**Written problem**
Write out these entries again, switching "Collection Runner" to "Test Runner" and leaving everything else as it is.

**Data provided**
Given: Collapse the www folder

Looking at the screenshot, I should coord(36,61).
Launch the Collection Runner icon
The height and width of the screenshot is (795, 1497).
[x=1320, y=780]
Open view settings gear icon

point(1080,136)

**Answer to the exercise**
Given: Collapse the www folder

Looking at the screenshot, I should coord(36,61).
Launch the Test Runner icon
The height and width of the screenshot is (795, 1497).
[x=1320, y=780]
Open view settings gear icon

point(1080,136)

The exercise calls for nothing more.